Но кому придет в голову бежать, когда столько охраны с автоматами, готовой стрелять при первом же рывке в сторону леса. Да и лес был прорежен, очищен от подлеска не на одну сотню метров, так что пока добежишь до первого куста, чтобы скрыться из виду, не одна пуля тебя достанет.
На повороте серпантина Игорь оглянулся на реку и увидел, что баржа уже отчалила от причала и продолжила свой скорбный путь, ставший для нее привычным. А привычка стирает все: и боль, и радость.
Конвой сдал этап с рук на руки и поплыл до следующего лагеря. Теперь он не отвечал за Игоря, за Пана, за Моню, за Хрупкого, за Доцента и Костыля и еще полсотни заключенных. Теперь они все были головной болью местной охраны.
Перед большими створками ворот колонна, повинуясь окрику, остановилась, замерла, нетерпеливо переминаясь с ноги на ногу, хотя приказа «вольно» не последовало.
Игорь вертел головой, осматривая лагерь: ворота, стены, вышки с охраной и прожекторами, которые ночь превращают в день для всей полосы, вспаханной, как пограничная полоса на границе, и ежедневно подновляемой самими же заключенными. Он оценил двойной ряд заграждения из колючей проволоки, через нее не был пропущен ток, но преодолеть эту преграду, на первый взгляд, было просто нереально. Однако невозможно преодолеть только на первый взгляд. Даже без кусачек, легко справляющихся с колючей проволокой, можно было обойтись: на нее возле столбов набрасывалась беглецом плотная одежда, взятая у какого-нибудь бедолаги из заключенных, остающегося в лагере, и уже по ней полоса заграждения преодолевалась безо всякого труда. Но и здесь было одно осложнение: часовой мог пристрелить безо всякого окрика, как говорится, без предупреждения.
Ждали довольно долго, зона к приему «гостей» оказалась не готовой, а может, специально выдерживали, показывали, кто тут хозяин, а кто пыль и грязь на дороге.
Но раз уж пригнали, то и принять должны были.
Ворота неожиданно распахнулись именно в тот момент, когда заключенные совсем расслабились и смотрели на такой мирный лес, на верхушки сосен, вдыхая их крепкий запах, ядреный аромат, которого в городах не было уже не одно столетие.
— Пошел! — раздалась команда, и небольшая колонна заключенных стала всасываться лагерем. Они попали во внутренний двор, огороженный с двух сторон воротами.
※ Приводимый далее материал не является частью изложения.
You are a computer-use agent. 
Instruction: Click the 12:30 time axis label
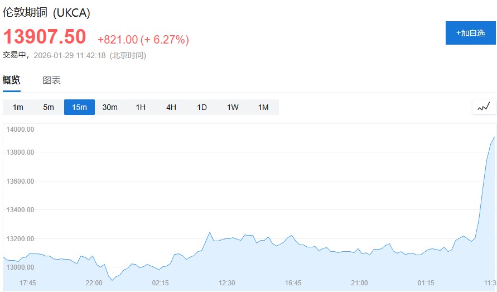click(x=226, y=283)
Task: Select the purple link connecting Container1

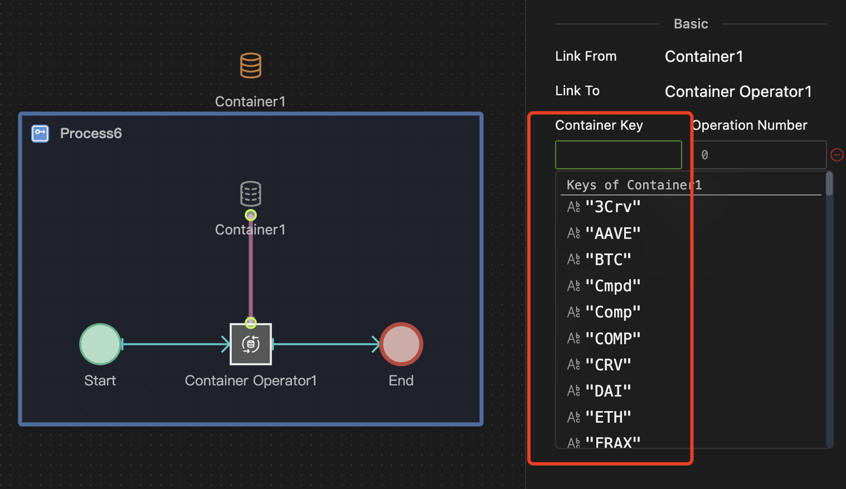Action: (250, 270)
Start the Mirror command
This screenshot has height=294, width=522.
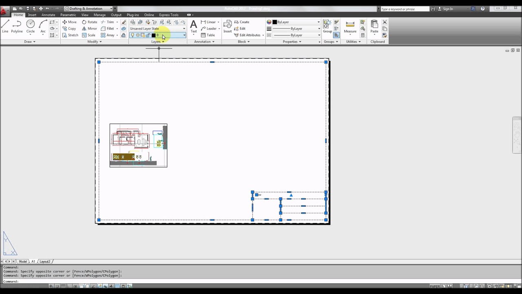[89, 29]
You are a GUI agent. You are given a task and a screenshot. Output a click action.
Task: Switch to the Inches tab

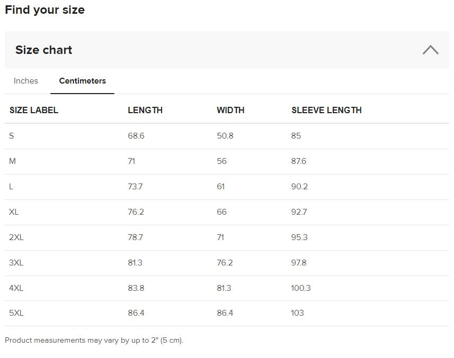pos(26,81)
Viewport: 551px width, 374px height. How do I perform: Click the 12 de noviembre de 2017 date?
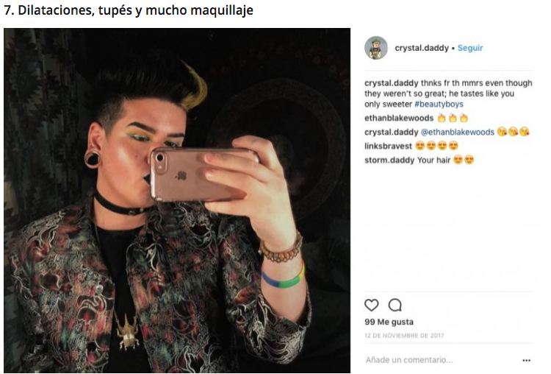[x=404, y=336]
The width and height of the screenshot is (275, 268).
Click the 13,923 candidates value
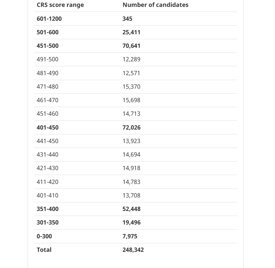[x=131, y=141]
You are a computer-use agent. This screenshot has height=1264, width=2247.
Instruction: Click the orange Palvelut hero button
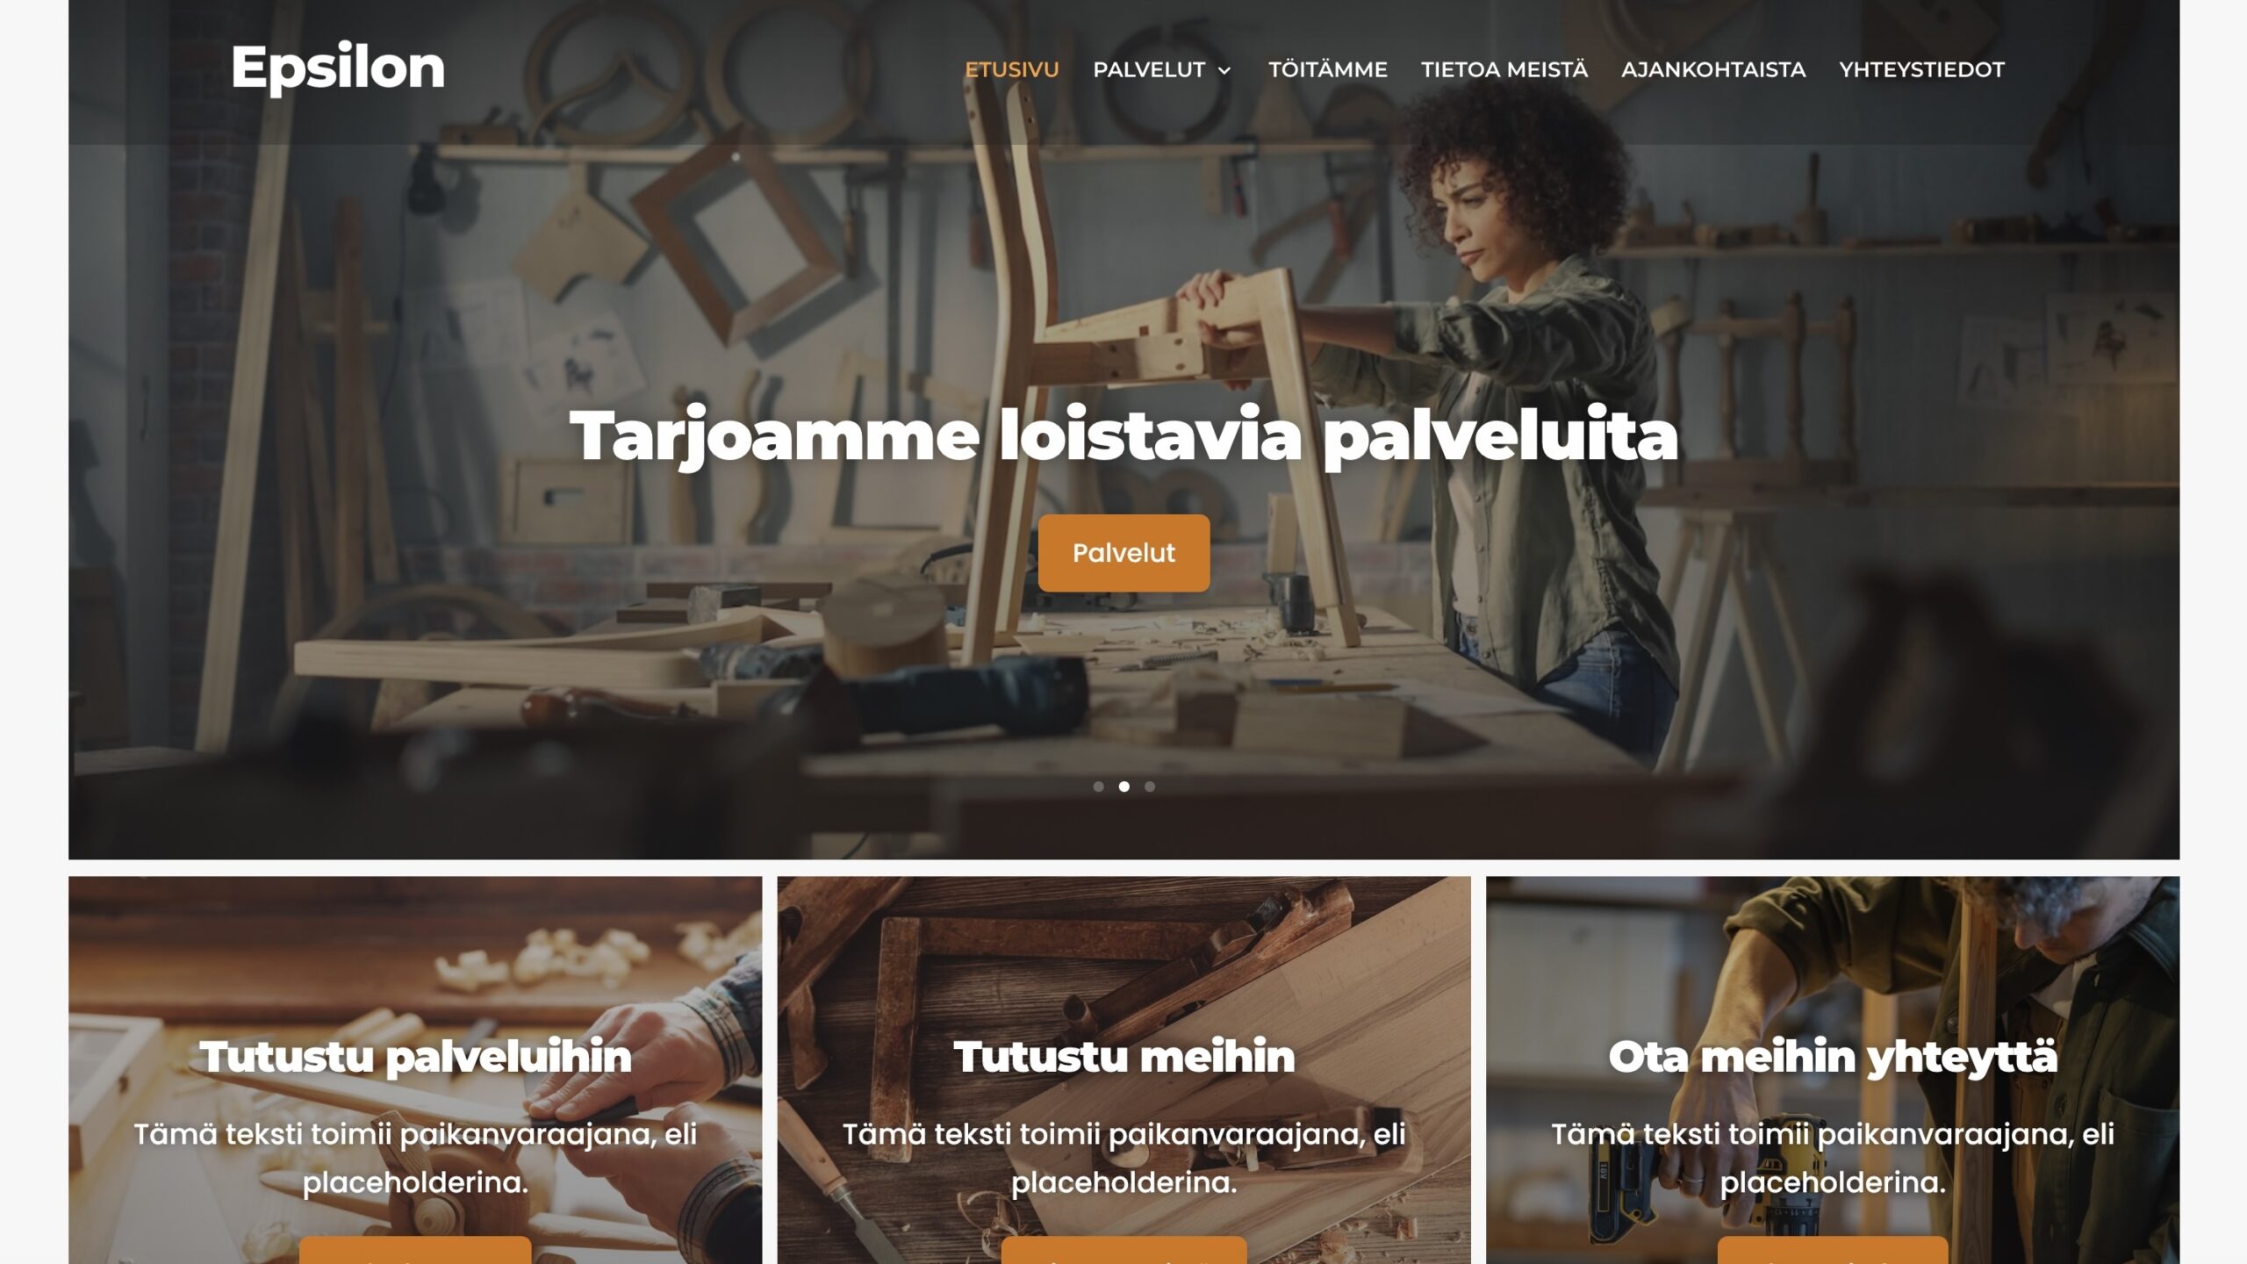1124,553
Переминаясь с ноги на ногу, Игорь оглядел двор: глухие ворота, глухая стена, только с одной стороны, со стороны административного корпуса подслеповато смотрели два маленьких окошка, забранные толстой и частой решеткой. Со двора невозможно было разглядеть, что происходит там, за окном, а из административного корпуса видно было всех, и сексот, или по-лагерному «сука», мог спокойно указать заму по режиму на нарушителя порядка: кто с кем пил, кто кого опускал, кто шабил травку, а кто кололся. И сексота очень трудно было разоблачить, потому что заключенных вызывали «на беседу» не реже одного раза в неделю. Все понимали, когда вдруг нарушителя «дергали» в БУР, кого на пару дней, кого на неделю, зачастую «дергали» и доносчиков, чтобы создать им в уголовной среде ореол «мучеников», а заодно и подкормить витаминами и сносной пищей. С сексотами обращались бережно, холили их и лелеяли, при малейшей опасности меняли фамилию, статью и биографию вора, срочно отправляли в другую зону, где они опять входили в доверие к авторитетам, присутствовали на всех воровских сходках и держали начальство в курсе всех готовящихся побегов, бунтов и убийств.